Let me tell you what really happens when someone clicks on koboldcpp.com.
They don’t see a scam. They see a clean-ish website with broken downloads, placeholder text, and a fake download link labeled ‘Latest Stable Build.’ They think: ‘Oh, maybe it’s just a sketchy mirror site. I’ll be careful.’
But that’s not how this works.
This isn’t about bad code or lazy web design. This is about emotional engineering. Someone — maybe you — just got laid off. Or your kid’s dentist bill came in at $1,842. Or you’re scrolling at 2:17 a.m., heart pounding, wondering how you’ll make rent next month. That’s when the message arrives: ‘Hey, saw you were into AI tools — have you tried KoboldCpp? My cousin used it to automate his trading bot. Made $3,200 last week.’
That’s Stage 1: finding you when you’re raw.
Stage 2? They remember your dog’s name. Ask how your mom’s surgery went. Send voice notes that sound tired but warm. You start thinking: ‘This person actually *sees* me.’
Stage 3 comes wrapped in humility: ‘I’m not pushing anything — but I’ve been using this platform called KoboldCpp.com for my side hustle. Just thought you’d like to know.’
No pressure. No jargon. Just… a friend sharing something helpful.
Then Stage 4: They send a screenshot — $472 profit in 4 hours. ‘Try it with $50,’ they say. You do. And sure enough — the dashboard shows $57.32. Real money. Withdrawn. Verified.
You exhale. You trust them. You trust the site. You trust the feeling.
That’s when they hit Stage 5: ‘If you fund $2,500, the algorithm unlocks tier-2 signals. I did it — doubled my money in 11 days.’

So you send it. Maybe maxed out your credit card. Maybe borrowed from your sister. Maybe liquidated your Roth IRA.
Then — silence. Or worse: ‘Oops! Your account needs KYC verification. Just pay $199 to unlock withdrawal.’ Then $420 for ‘tax compliance.’ Then ‘Your IP triggered fraud mode — $680 to reset.’
And here’s the math no one talks about: if that $2,500 had gone into a boring, real S&P 500 index fund instead — at 7% average annual return — it would be worth $3,176 in 3 years. At 10%? $3,328. That’s compound growth. No screenshots. No romance. Just time and discipline.
But KoboldCpp.com doesn’t offer time. It offers urgency. It doesn’t sell returns — it sells relief. It sells the fantasy that someone finally *gets it*, and oh by the way — here’s the key to fixing everything.
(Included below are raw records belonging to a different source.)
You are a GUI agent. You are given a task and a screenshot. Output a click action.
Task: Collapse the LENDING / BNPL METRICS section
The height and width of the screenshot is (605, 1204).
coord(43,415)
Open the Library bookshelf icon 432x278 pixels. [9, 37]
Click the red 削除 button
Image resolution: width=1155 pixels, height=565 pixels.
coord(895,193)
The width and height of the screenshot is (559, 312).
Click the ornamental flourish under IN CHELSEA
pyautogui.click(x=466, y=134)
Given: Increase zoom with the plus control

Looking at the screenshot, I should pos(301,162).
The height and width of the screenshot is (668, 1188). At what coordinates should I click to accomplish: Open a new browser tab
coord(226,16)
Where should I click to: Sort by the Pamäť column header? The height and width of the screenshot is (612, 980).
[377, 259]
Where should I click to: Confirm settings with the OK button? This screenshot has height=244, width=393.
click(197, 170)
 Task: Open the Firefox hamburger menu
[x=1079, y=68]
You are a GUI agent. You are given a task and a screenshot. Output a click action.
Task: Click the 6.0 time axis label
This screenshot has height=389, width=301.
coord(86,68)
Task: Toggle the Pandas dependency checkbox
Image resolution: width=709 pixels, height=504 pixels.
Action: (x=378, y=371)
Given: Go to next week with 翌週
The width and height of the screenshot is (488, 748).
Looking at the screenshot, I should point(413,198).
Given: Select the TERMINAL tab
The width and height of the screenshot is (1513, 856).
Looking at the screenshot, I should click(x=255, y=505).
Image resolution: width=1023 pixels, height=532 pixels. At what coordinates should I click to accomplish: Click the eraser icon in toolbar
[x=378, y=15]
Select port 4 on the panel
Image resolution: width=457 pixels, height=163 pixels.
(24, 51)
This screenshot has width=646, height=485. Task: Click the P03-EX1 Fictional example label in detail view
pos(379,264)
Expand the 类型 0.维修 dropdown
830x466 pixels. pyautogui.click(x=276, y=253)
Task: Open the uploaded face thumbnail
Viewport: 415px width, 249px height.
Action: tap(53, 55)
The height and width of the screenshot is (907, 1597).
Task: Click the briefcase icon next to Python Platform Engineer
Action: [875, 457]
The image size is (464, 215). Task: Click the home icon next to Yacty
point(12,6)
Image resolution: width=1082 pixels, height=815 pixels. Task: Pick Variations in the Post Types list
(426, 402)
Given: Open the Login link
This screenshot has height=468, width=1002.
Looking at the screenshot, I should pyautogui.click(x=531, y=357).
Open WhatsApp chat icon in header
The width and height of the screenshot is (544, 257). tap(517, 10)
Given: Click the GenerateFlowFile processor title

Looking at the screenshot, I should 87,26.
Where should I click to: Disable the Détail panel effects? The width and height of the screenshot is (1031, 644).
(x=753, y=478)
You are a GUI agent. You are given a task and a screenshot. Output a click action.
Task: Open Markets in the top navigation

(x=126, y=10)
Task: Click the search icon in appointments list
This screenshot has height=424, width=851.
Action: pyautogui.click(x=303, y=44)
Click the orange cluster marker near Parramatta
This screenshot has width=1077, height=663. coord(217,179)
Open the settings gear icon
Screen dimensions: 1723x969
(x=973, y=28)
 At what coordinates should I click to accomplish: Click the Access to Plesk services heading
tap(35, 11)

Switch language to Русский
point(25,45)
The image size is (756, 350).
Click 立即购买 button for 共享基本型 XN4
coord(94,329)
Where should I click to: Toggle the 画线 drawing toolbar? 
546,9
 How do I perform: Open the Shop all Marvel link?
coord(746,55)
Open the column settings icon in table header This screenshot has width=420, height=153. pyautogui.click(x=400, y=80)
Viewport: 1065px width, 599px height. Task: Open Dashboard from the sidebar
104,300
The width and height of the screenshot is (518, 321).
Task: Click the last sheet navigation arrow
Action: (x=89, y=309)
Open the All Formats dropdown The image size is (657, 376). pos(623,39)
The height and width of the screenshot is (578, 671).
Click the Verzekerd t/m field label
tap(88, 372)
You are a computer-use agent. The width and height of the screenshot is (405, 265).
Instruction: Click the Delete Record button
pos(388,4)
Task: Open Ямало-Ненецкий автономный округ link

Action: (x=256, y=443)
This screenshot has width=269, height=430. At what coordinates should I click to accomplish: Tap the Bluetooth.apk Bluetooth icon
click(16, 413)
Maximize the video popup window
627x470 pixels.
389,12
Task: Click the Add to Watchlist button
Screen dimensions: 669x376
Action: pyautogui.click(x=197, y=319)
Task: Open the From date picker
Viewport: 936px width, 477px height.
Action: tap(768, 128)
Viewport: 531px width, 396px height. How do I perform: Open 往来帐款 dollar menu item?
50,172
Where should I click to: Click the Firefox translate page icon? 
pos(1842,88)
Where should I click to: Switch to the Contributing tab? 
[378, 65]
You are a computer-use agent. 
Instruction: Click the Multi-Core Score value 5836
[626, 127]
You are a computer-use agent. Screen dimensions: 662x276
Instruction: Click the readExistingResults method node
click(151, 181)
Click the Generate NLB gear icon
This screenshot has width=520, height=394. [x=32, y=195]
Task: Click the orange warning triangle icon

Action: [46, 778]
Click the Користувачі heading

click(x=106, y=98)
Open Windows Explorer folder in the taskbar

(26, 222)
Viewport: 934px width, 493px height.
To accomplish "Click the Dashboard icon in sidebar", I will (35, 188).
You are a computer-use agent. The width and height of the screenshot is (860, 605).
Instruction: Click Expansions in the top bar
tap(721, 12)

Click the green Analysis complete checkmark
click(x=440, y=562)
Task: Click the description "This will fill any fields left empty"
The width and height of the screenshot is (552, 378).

Let’s be brutally clear: no legitimate developer — no real AI tool team — puts their official project on a .com domain full of malware-laced binaries and fake documentation while pretending to be open-source software. KoboldCpp is a real, respected, open-source local LLM runner. Its real home is koboldai.com. Everything else — koboldcpp.com, koboldcpp.org — is set dressing for a con.
Peter Lynch once said: ‘The person that turns over the most rocks wins the game. And that’s always been my philosophy.’ So turn over this rock: Why does a ‘tool’ need fake websites, obfuscated downloads, and romantic DMs? Why does it need *you* to feel emotionally indebted before asking for money?
Because the product isn’t AI. The product is you. Your hope. Your loneliness. Your desperation to believe that this time — just this once — the nice person online is telling the truth.
They’re not.
If someone you care about starts talking about KoboldCpp.com like it’s a gateway to financial freedom — don’t argue. Don’t send links. Just hold their hand and say: ‘I love you. Let’s call a real financial counselor tomorrow. Together.’
Real help doesn’t hide behind fake domains. Real love doesn’t come with deposit instructions.